-------- 提示文
これまでに訪れた校舎や思い出を記事にしてます。
無分別な廃墟探索とは全く異なりますので、誤解無きように。

一関市(いちのせきし)は、岩手県の最南端に位置しており、

仙台と盛岡の中間地点、東北地方のほぼ中心に当たります。

2005年(平成17年)9月20日 - 旧・一関市と西磐井郡花泉町、

東磐井郡大東町、千厩町、東山町、室根村、川崎村が合併し、

改めて一関市(3代目)が発足しました。
2011年(平成23年)9月26日 - 東磐井郡藤沢町を編入合併し

市域を拡大しました。

県内では宮古市に次ぐ広大な市域を持つ自治体となり、
人口は約11万人で県内では盛岡市、奥州市に次ぐ規模です。

 

一関市街から国道457号を西へ進み、上本郷地区の沿道に閉校となった

小学校があります。

校門の表札も確認できました。

 

手前左側に校舎、奥の高台のピンクの建物は体育館です。

両者は渡り廊下で繋がっています。

 

校舎の全景

 

閉校後は、萩荘市民センター市野々分館として活用されています。

 

校舎裏の様子

 

校庭の様子

昨夜まで降り続いた雨で水たまりができていました。

 

横に並んだタイヤの遊具

 

朝礼台

 

特に閉校記念碑等は見受けられませんでした。

見付けたのは、小学校跡地を示すこの看板だけです。

モノクロ写真をみると、かつては大きな木造校舎だったようです。

現存校舎は建て替えたものですね。

市野々小学校(2005年閉校)

沿革をみると、

1872年(明治5年)私邸を仮校舎として創立
1907年(明治35年)災害で校舎倒壊、指定を借用
1914年(大正3年)上本郷に校舎新築移転
1947年(昭和22年)萩荘第二中学校併設

1987年(昭和62年)在校児童は93名
2005年(平成17年)萩荘小学校への統合に伴い閉校

明治期は私邸やお寺を校舎や教室として借用し開校した学校が

多いですね。。

 

国道457号下本郷地区まで戻り、県道240号を北上します。

途中から枝道を八幡宮へと進んだところで、避難所の看板をみて

次の目的地が近くにあることを確認します。

廃校跡は避難所になっていることが多く、本当に助かります。
----------------
依頼内容 A —
一関市の閉校した小学校を訪ねた提示文から、「2011年(平成23年)9月26日 - 東磐井郡藤沢町を編入合併し」を含む語句で始まり「校門の表札も確認できました。」で終わる部分を、一字一句そのまま書き写してください。
-------- 提供資料
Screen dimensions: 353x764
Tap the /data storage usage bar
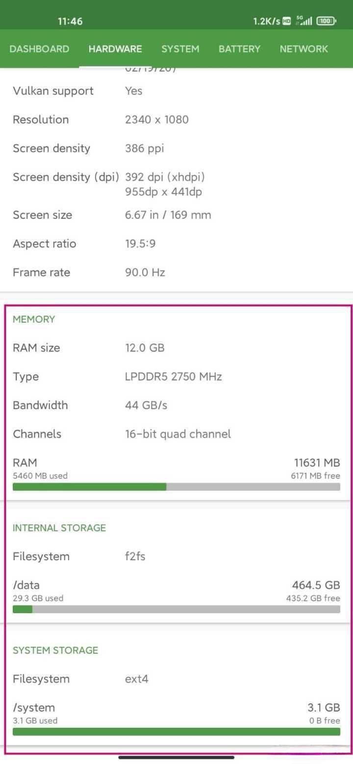[x=176, y=609]
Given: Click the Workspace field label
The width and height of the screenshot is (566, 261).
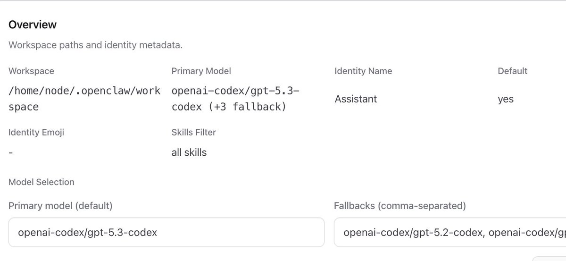Looking at the screenshot, I should (x=31, y=71).
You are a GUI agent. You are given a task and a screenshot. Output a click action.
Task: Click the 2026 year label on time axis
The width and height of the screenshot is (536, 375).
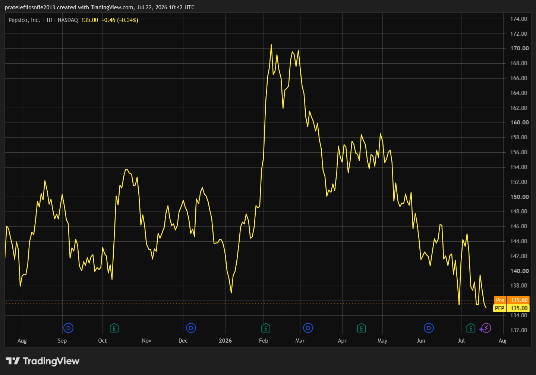[x=225, y=340]

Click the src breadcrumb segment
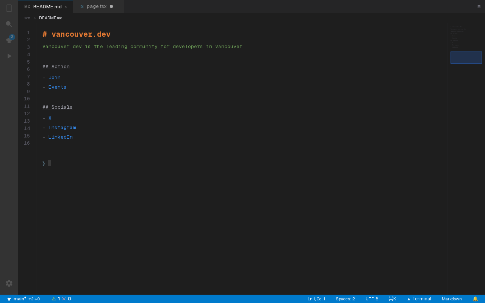point(27,18)
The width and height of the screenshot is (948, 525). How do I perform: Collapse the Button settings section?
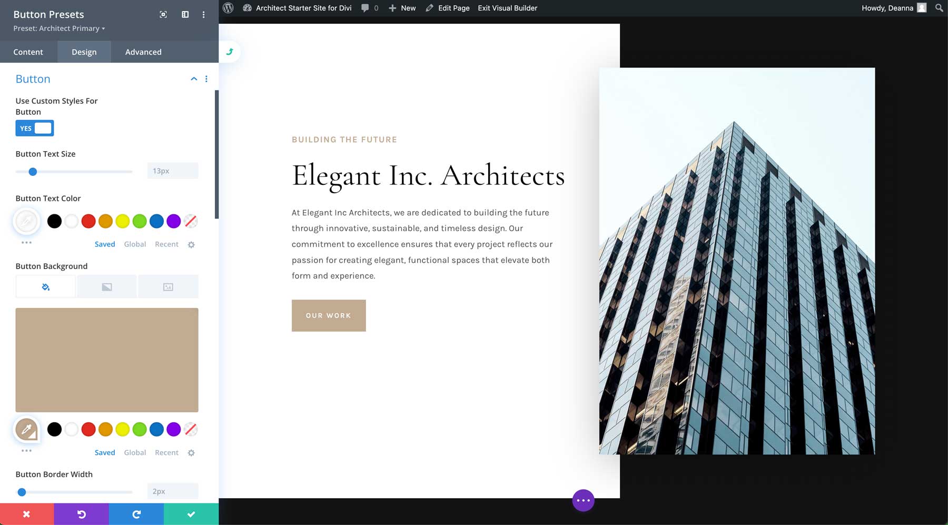pos(193,78)

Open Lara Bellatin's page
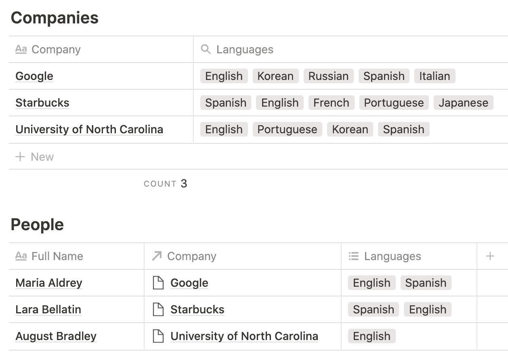(x=48, y=309)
----------------
依頼内容 B —
記録のうち「Click the src breadcrumb segment」を含む行から記録の最後までを、「settings」を「options」に置き換えて書き直してください。ほかは一切変えず、その範囲だけを示し、画像は含めないでください。

回答全文 A —
2011年(平成23年)9月26日 - 東磐井郡藤沢町を編入合併し

市域を拡大しました。

県内では宮古市に次ぐ広大な市域を持つ自治体となり、
人口は約11万人で県内では盛岡市、奥州市に次ぐ規模です。

 

一関市街から国道457号を西へ進み、上本郷地区の沿道に閉校となった

小学校があります。

校門の表札も確認できました。

回答全文 B —
Click the src breadcrumb segment
point(27,18)
The width and height of the screenshot is (948, 525). How do I perform: Collapse the Button options section?
pos(193,78)

Open Lara Bellatin's page
(x=48, y=309)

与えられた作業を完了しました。